Les paramètres pilotant l’érosion diffèrent selon les auteurs : Missana et al [130] l’étudient en fonction du débit, Chapuis [38] la paramètre en fonction du gradient hydraulique tandis que Pusch [155] se place à une autre échelle et considère les forces d’entraînement des particules par le fluide. Il s’appuie pour cela sur les travaux de Yong [196] et Nickel [141] qui considèrent que les suspensions de bentonite sont des fluides à seuil de type Bingham. La valeur seuil de cisaillement correspond aux forces interparticulaires et lorsque ce seuil est dépassé, la bentonite est érodée (Pusch [155]).

2.10 Conclusions

Tout d’abord, ce chapitre nous a permis de faire le point sur la structure des argiles et d’aborder les particularités des bentonites. Nous sommes ainsi en mesure de comprendre les modifications à l’échelle du feuillet lorsque l’on parle de gonflement ou d’adsorption de cations. Par ailleurs, cette étude bibliographique nous permet d’éclaircir le terme "bentonite", courant mais rarement explicité.

Au delà des considérations générales sur la problématique du stockage des déchets nucléaires et sur le cahier des charges que doivent suivre les matériaux employés, cette revue des connaissances sur la bentonite nous a permis de mettre en avant les paramètres ayant une influence sur son comportement hydromécanique. Ainsi, nous avons vu comment le compactage, le degré de satu-ration et la fraction massique de bentonite peuvent modifier la réponse mécanique et hydraulique d’une bentonite compactée.

Les études d’interaction entre la bentonite et les matériaux environnants sont plus rares que les études concernant les matériaux considérés. Certaines d’entre elles soulignent l’importance des phénomènes de gonflement et d’érosion au voisinage de la roche. Ces phénomènes seront observés lors de nos essais et étudiés par la suite. D’une façon générale, l’étude d’une interaction argilite bentonite, si elle se veut complète, doit prendre en compte de multiples aspects et devient de ce fait très complexe. C’est une des conclusions auxquelles arrivent Gens et al [78] suite aux investigations in situ à Grimsel.

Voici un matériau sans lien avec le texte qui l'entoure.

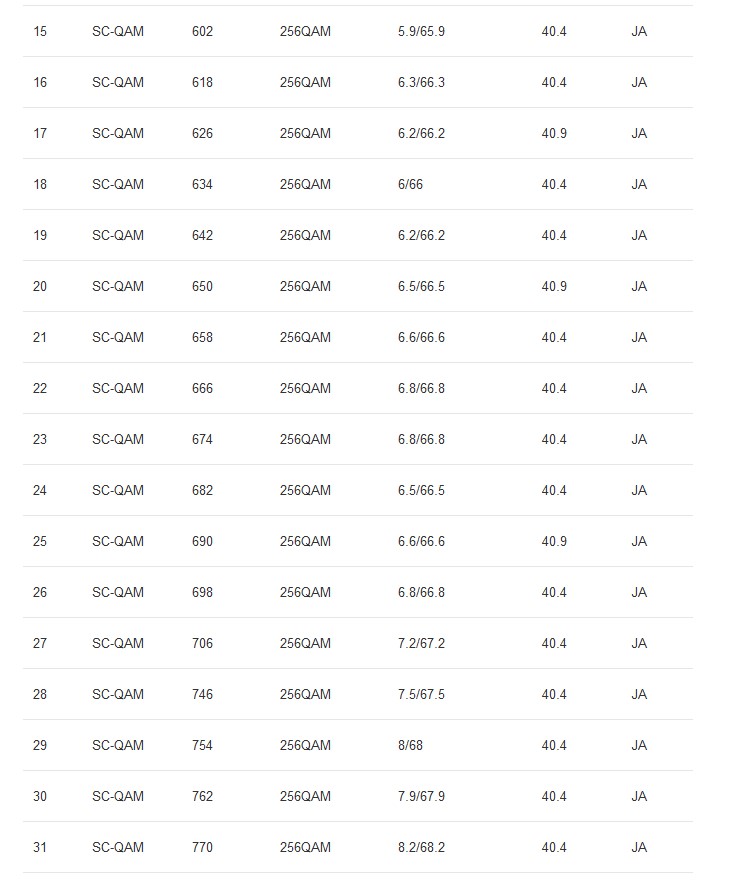Select the 6/66 power level cell

coord(410,184)
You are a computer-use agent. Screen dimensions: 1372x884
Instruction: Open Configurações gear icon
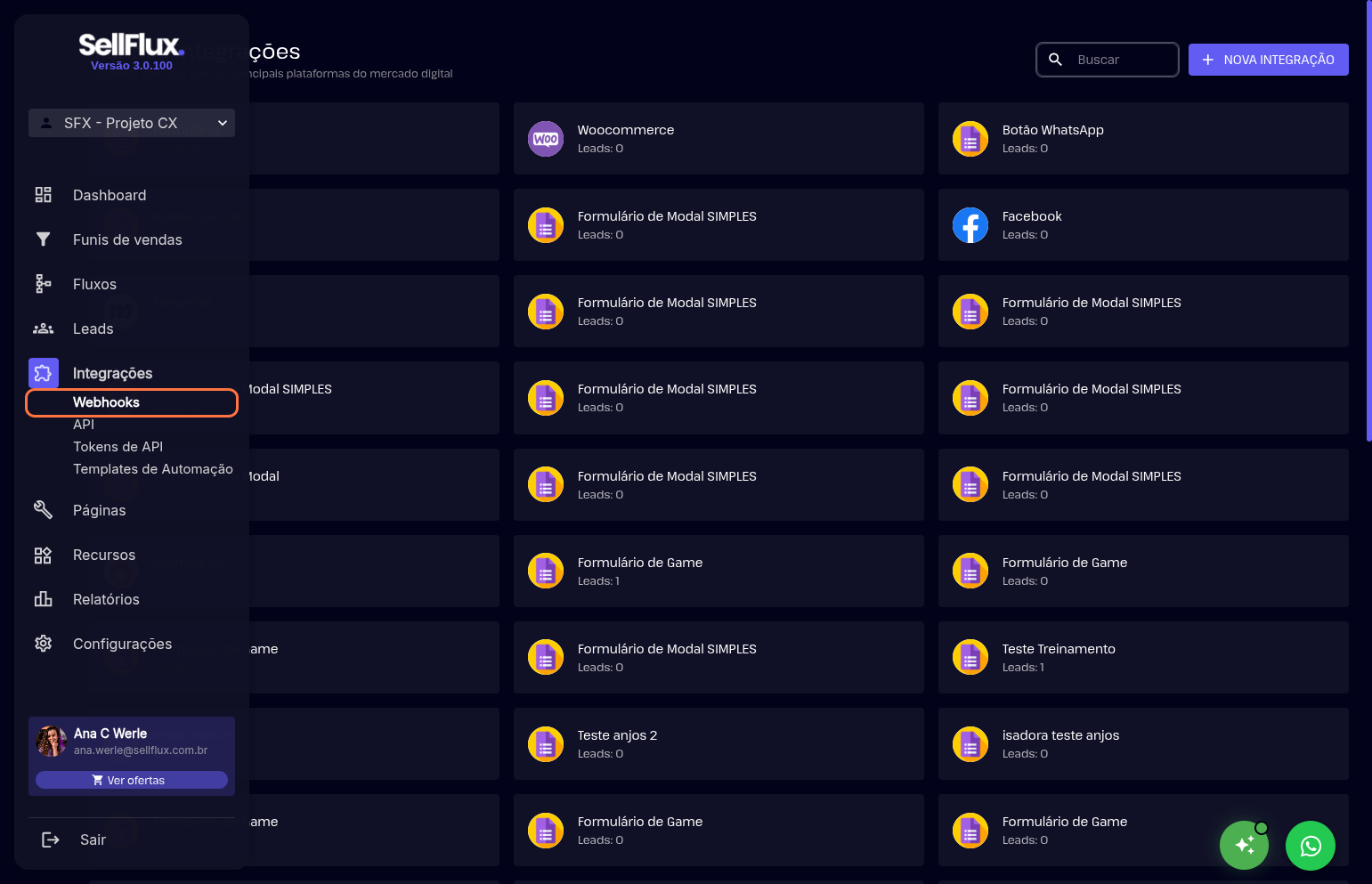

Si nous nous intéressons aux éléments pouvant affecter le comportement de la bentonite, c’est qu’il est important de savoir à quelles sollicitations peuvent être soumises les interfaces que nous étudions. Notre étude est simplifiée dans la mesure où elle omet tous les aspects chimiques, le vieillissement et la température. Malgré cela, avoir un aperçu des phénomènes importants permet de faire le bilan des processus affectant la bentonite et de s’interroger sur leur pertinence au regard de nos essais. Ainsi, nous sommes en mesure de déterminer quels phénomènes sont prédominants durant nos essais.